### [YOUR INSTRUCTIONS]
Would you please output the data exactly, omitting no line?

(Stored data entries)

[Start of Attachment]

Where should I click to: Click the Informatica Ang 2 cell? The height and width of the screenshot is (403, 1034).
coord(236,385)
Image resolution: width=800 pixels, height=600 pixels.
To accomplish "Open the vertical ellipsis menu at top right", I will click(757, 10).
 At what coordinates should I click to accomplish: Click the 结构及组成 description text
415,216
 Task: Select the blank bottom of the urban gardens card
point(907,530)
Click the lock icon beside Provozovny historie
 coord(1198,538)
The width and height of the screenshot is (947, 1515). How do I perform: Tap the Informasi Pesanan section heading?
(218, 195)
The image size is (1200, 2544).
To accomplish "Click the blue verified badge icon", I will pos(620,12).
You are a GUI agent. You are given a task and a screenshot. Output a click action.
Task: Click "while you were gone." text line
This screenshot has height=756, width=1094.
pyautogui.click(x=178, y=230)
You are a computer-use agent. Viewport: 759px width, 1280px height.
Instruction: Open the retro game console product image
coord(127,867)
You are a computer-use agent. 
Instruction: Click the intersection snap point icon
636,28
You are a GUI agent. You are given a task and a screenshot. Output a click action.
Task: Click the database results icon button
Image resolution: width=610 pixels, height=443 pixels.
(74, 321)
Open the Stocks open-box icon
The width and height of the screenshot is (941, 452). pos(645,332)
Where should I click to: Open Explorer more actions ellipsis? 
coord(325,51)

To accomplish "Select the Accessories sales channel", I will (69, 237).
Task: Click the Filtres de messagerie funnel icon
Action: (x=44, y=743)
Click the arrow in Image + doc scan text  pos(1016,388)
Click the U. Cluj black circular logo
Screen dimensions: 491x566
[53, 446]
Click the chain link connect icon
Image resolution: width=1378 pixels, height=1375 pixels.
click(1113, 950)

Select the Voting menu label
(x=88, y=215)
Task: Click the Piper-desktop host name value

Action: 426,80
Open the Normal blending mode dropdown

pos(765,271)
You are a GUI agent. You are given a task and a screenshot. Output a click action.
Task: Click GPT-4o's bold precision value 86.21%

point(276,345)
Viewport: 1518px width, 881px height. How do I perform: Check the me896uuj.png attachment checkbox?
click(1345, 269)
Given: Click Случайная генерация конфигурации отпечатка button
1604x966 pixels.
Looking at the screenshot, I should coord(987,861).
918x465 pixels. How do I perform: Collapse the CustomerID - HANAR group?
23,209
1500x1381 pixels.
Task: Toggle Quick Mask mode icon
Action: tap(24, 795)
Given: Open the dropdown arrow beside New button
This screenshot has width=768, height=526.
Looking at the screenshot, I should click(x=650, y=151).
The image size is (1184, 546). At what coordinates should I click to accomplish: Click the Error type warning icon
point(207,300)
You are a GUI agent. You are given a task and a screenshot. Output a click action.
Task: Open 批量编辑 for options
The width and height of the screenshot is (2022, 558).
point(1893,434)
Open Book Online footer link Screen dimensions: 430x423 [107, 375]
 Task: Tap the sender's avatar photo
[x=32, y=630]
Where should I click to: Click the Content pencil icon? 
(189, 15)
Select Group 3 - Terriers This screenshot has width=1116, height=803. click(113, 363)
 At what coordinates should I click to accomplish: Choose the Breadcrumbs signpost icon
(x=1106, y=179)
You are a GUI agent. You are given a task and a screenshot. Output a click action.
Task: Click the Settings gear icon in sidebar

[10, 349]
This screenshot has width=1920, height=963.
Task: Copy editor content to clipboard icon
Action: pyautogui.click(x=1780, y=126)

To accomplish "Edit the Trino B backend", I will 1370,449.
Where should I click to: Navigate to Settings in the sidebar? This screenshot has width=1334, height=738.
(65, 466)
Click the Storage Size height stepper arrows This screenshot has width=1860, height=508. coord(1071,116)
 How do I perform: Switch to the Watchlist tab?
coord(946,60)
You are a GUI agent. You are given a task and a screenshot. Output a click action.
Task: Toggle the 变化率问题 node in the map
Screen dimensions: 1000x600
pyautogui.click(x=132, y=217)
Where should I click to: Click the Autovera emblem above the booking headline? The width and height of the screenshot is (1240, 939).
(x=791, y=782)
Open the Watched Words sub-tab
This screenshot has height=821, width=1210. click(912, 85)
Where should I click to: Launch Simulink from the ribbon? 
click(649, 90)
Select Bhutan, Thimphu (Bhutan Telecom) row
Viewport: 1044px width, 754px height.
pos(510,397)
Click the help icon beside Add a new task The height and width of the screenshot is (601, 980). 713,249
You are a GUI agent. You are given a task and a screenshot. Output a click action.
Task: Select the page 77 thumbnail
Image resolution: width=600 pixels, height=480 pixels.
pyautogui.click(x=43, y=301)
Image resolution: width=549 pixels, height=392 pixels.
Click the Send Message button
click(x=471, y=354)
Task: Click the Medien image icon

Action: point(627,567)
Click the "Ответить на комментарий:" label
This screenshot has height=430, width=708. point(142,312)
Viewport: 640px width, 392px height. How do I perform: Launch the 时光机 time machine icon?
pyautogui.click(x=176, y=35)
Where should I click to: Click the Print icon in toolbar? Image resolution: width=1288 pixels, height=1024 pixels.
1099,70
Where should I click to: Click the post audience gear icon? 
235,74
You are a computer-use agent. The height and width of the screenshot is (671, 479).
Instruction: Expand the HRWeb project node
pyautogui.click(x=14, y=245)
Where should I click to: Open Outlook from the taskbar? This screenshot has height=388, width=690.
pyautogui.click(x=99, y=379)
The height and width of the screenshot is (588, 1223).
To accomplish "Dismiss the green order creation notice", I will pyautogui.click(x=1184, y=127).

[End of Attachment]

### [RESULT BELOW]
Where should I click to: Click the Informatica Ang 2 cell? The height and width of the screenshot is (403, 1034).
coord(236,385)
Image resolution: width=800 pixels, height=600 pixels.
To accomplish "Open the vertical ellipsis menu at top right", I will click(757, 10).
 At what coordinates should I click to accomplish: Click the 结构及组成 description text
415,216
 Task: Select the blank bottom of the urban gardens card
point(907,530)
Click the lock icon beside Provozovny historie
 coord(1198,538)
The width and height of the screenshot is (947, 1515). How do I perform: Tap the Informasi Pesanan section heading?
(218, 195)
The image size is (1200, 2544).
To accomplish "Click the blue verified badge icon", I will pos(620,12).
You are a GUI agent. You are given a task and a screenshot. Output a click action.
Task: Click "while you were gone." text line
This screenshot has height=756, width=1094.
pyautogui.click(x=178, y=230)
You are a computer-use agent. Viewport: 759px width, 1280px height.
Instruction: Open the retro game console product image
coord(127,867)
You are a computer-use agent. 
Instruction: Click the intersection snap point icon
636,28
You are a GUI agent. You are given a task and a screenshot. Output a click action.
Task: Click the database results icon button
Image resolution: width=610 pixels, height=443 pixels.
(74, 321)
Open the Stocks open-box icon
The width and height of the screenshot is (941, 452). pos(645,332)
Where should I click to: Open Explorer more actions ellipsis? 
coord(325,51)

To accomplish "Select the Accessories sales channel", I will (69, 237).
Task: Click the Filtres de messagerie funnel icon
Action: (x=44, y=743)
Click the arrow in Image + doc scan text  pos(1016,388)
Click the U. Cluj black circular logo
Screen dimensions: 491x566
[53, 446]
Click the chain link connect icon
Image resolution: width=1378 pixels, height=1375 pixels.
click(1113, 950)

Select the Voting menu label
(x=88, y=215)
Task: Click the Piper-desktop host name value

Action: 426,80
Open the Normal blending mode dropdown

pos(765,271)
You are a GUI agent. You are given a task and a screenshot. Output a click action.
Task: Click GPT-4o's bold precision value 86.21%

point(276,345)
Viewport: 1518px width, 881px height. How do I perform: Check the me896uuj.png attachment checkbox?
click(1345, 269)
Given: Click Случайная генерация конфигурации отпечатка button
1604x966 pixels.
Looking at the screenshot, I should coord(987,861).
918x465 pixels. How do I perform: Collapse the CustomerID - HANAR group?
23,209
1500x1381 pixels.
Task: Toggle Quick Mask mode icon
Action: tap(24, 795)
Given: Open the dropdown arrow beside New button
This screenshot has width=768, height=526.
Looking at the screenshot, I should click(x=650, y=151).
The image size is (1184, 546). At what coordinates should I click to accomplish: Click the Error type warning icon
point(207,300)
You are a GUI agent. You are given a task and a screenshot. Output a click action.
Task: Open 批量编辑 for options
The width and height of the screenshot is (2022, 558).
point(1893,434)
Open Book Online footer link Screen dimensions: 430x423 [107, 375]
 Task: Tap the sender's avatar photo
[x=32, y=630]
Where should I click to: Click the Content pencil icon? 
(189, 15)
Select Group 3 - Terriers This screenshot has width=1116, height=803. click(113, 363)
 At what coordinates should I click to accomplish: Choose the Breadcrumbs signpost icon
(x=1106, y=179)
You are a GUI agent. You are given a task and a screenshot. Output a click action.
Task: Click the Settings gear icon in sidebar

[10, 349]
This screenshot has width=1920, height=963.
Task: Copy editor content to clipboard icon
Action: pyautogui.click(x=1780, y=126)

To accomplish "Edit the Trino B backend", I will 1370,449.
Where should I click to: Navigate to Settings in the sidebar? This screenshot has width=1334, height=738.
(65, 466)
Click the Storage Size height stepper arrows This screenshot has width=1860, height=508. coord(1071,116)
 How do I perform: Switch to the Watchlist tab?
coord(946,60)
You are a GUI agent. You are given a task and a screenshot. Output a click action.
Task: Toggle the 变化率问题 node in the map
Screen dimensions: 1000x600
pyautogui.click(x=132, y=217)
Where should I click to: Click the Autovera emblem above the booking headline? The width and height of the screenshot is (1240, 939).
(x=791, y=782)
Open the Watched Words sub-tab
This screenshot has height=821, width=1210. click(912, 85)
Where should I click to: Launch Simulink from the ribbon? 
click(649, 90)
Select Bhutan, Thimphu (Bhutan Telecom) row
Viewport: 1044px width, 754px height.
pos(510,397)
Click the help icon beside Add a new task The height and width of the screenshot is (601, 980). 713,249
You are a GUI agent. You are given a task and a screenshot. Output a click action.
Task: Select the page 77 thumbnail
Image resolution: width=600 pixels, height=480 pixels.
pyautogui.click(x=43, y=301)
Image resolution: width=549 pixels, height=392 pixels.
Click the Send Message button
click(x=471, y=354)
Task: Click the Medien image icon

Action: point(627,567)
Click the "Ответить на комментарий:" label
This screenshot has height=430, width=708. point(142,312)
Viewport: 640px width, 392px height. How do I perform: Launch the 时光机 time machine icon?
pyautogui.click(x=176, y=35)
Where should I click to: Click the Print icon in toolbar? Image resolution: width=1288 pixels, height=1024 pixels.
1099,70
Where should I click to: Click the post audience gear icon? 
235,74
You are a computer-use agent. The height and width of the screenshot is (671, 479).
Instruction: Expand the HRWeb project node
pyautogui.click(x=14, y=245)
Where should I click to: Open Outlook from the taskbar? This screenshot has height=388, width=690.
pyautogui.click(x=99, y=379)
The height and width of the screenshot is (588, 1223).
To accomplish "Dismiss the green order creation notice", I will pyautogui.click(x=1184, y=127).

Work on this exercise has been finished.